This is good, critical thinking.
Given a cPanel server, it presumably uses
Exim as the
mail transfer agent (
MTA). That handles both sending and receiving email so it cannot be shut off.
But if you have no need to receive email on that machine, you should be able to shut down the
mail delivery agent (
MDA) aka mail server, such as Dovecot or Postfix. In WHM, go to
Home »Service Configuration »Mailserver Configuration and deselect all of the protocols.
Note: If you do not select a checkbox, the system will operate in authentication-only mode.
While you are there, (actually,
EVERYONE should do this), set
Allow Plaintext Authentication (from remote clients) to "No"
This setting will allow remote email clients to authenticate using unencrypted connections. When set to “no”, only connections originating on the local server will be allowed to authenticate without encryption. Selecting “no” is preferable to disabling IMAP in the Protocols Enabled section since it will force remote users to use encryption while still allowing webmail to function correctly.

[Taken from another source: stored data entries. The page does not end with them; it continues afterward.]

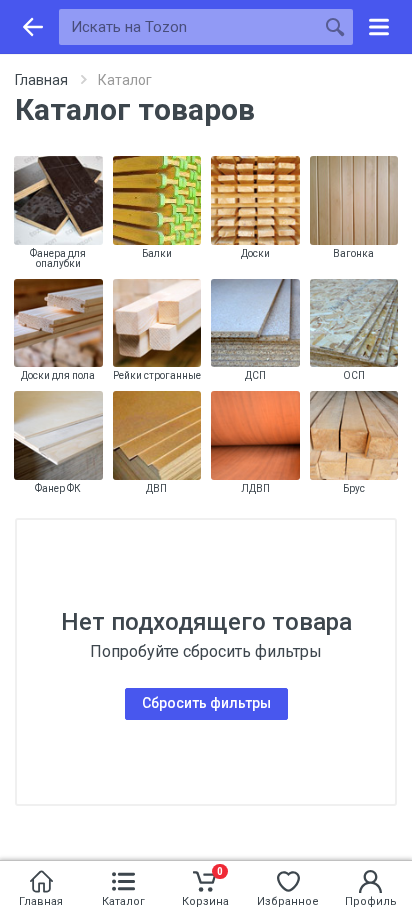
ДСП (255, 375)
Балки (157, 253)
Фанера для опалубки (58, 258)
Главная (41, 80)
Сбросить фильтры (206, 703)
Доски (255, 253)
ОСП (354, 375)
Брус (354, 488)
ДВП (156, 488)
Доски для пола (58, 375)
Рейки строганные (157, 375)
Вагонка (353, 253)
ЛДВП (255, 488)
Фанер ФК (58, 488)
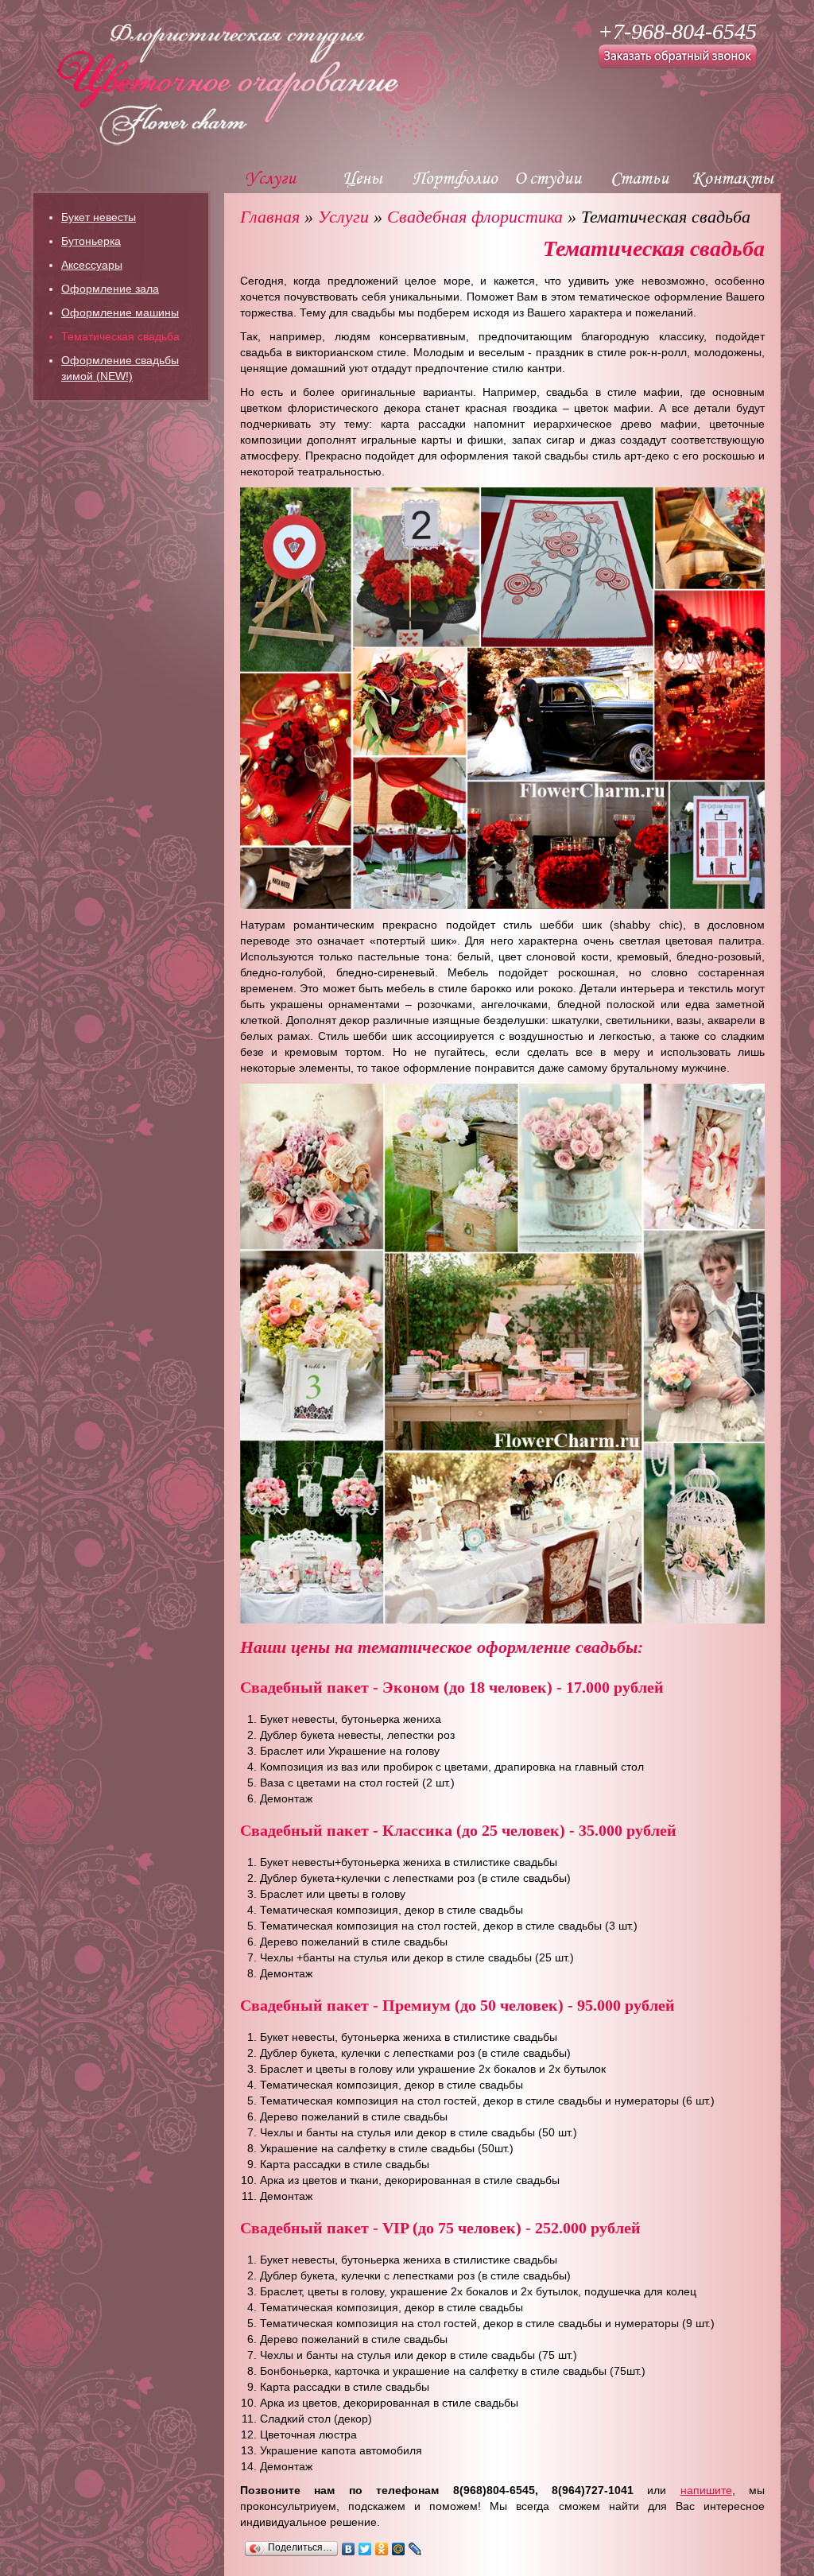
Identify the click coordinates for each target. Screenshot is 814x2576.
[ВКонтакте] (348, 2549)
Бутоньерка (91, 241)
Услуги (270, 177)
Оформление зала (110, 288)
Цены (362, 177)
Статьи (639, 177)
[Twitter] (365, 2549)
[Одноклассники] (382, 2549)
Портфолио (455, 177)
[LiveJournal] (415, 2549)
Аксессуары (91, 264)
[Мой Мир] (398, 2549)
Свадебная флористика (475, 217)
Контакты (732, 177)
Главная (270, 217)
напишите (706, 2490)
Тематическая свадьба (120, 336)
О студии (547, 177)
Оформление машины (120, 312)
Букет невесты (98, 217)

With no need to login to fetch mail, you can remove from allowed access in CSF the standard POP3 and IMAP ports including:
Code: Select all
PORTS_pop3d = "110,995" # remove
PORTS_imapd = "143,993" # remove
Note that even when just sending email, it is still a two-way conversation between the sending and receiving servers. This means that you still need to keep open:
Code: Select all
PORTS_smtpauth = "25,465,587" # keep
PORTS_eximsyntax = "25,465,587" # keep
I see the standard Exim config on several of my servers listen on ports 25, 26, 487, 587. You could probably whittle these down through some careful work, but tightening the firewall should be just as effective. I suggest:
Code: Select all
###############################################################################
# SECTION:SMTP Settings
###############################################################################
# Block outgoing SMTP except for root, exim and mailman (forces scripts/users
# to use the exim/sendmail binary instead of sockets access). This replaces the
# protection as WHM > Tweak Settings > SMTP Tweaks
#
# This option uses the iptables ipt_owner/xt_owner module and must be loaded
# for it to work. It may not be available on some VPS platforms
#
# Note: Run /etc/csf/csftest.pl to check whether this option will function on
# this server
SMTP_BLOCK = "1"
# This is a comma separated list of the ports to block. You should list all
# ports that exim is configured to listen on
SMTP_PORTS = "25,465,587,26"
###############################################################################
# SECTION:Login Failure Blocking and Alerts
###############################################################################
# [*]Enable login failure detection of SMTP AUTH connections
LF_SMTPAUTH = "1"
LF_SMTPAUTH_PERM = "172800"
# [*]Enable syntax failure detection of Exim connections
LF_EXIMSYNTAX = "1"
LF_EXIMSYNTAX_PERM = "172800"
# [*]Enable login failure detection of pop3 connections
#
# SECURITY NOTE: This option is affected by the RESTRICT_SYSLOG option. Read
# this file about RESTRICT_SYSLOG before enabling this option:
LF_POP3D = "1"
LF_POP3D_PERM = "172800"
# [*]Enable login failure detection of imap connections
#
# SECURITY NOTE: This option is affected by the RESTRICT_SYSLOG option. Read
# this file about RESTRICT_SYSLOG before enabling this option:
LF_IMAPD = "1"
LF_IMAPD_PERM = "172800"
Note that with no services running at the standard email ports, the probers will get no response and should buzz off. But just because there's no service there won't keep them from trying. Also, they are usually probing those ports with others so setting a really low threshold on these blocks (basically any password attempt) will block them well (especially also with tracking port knocking and scan tracking.)
It's a matter of what you want to track in your logs: attempts or blocks.
Does this answer your question? HTH
Thank you for your compliment and comprehensive answer!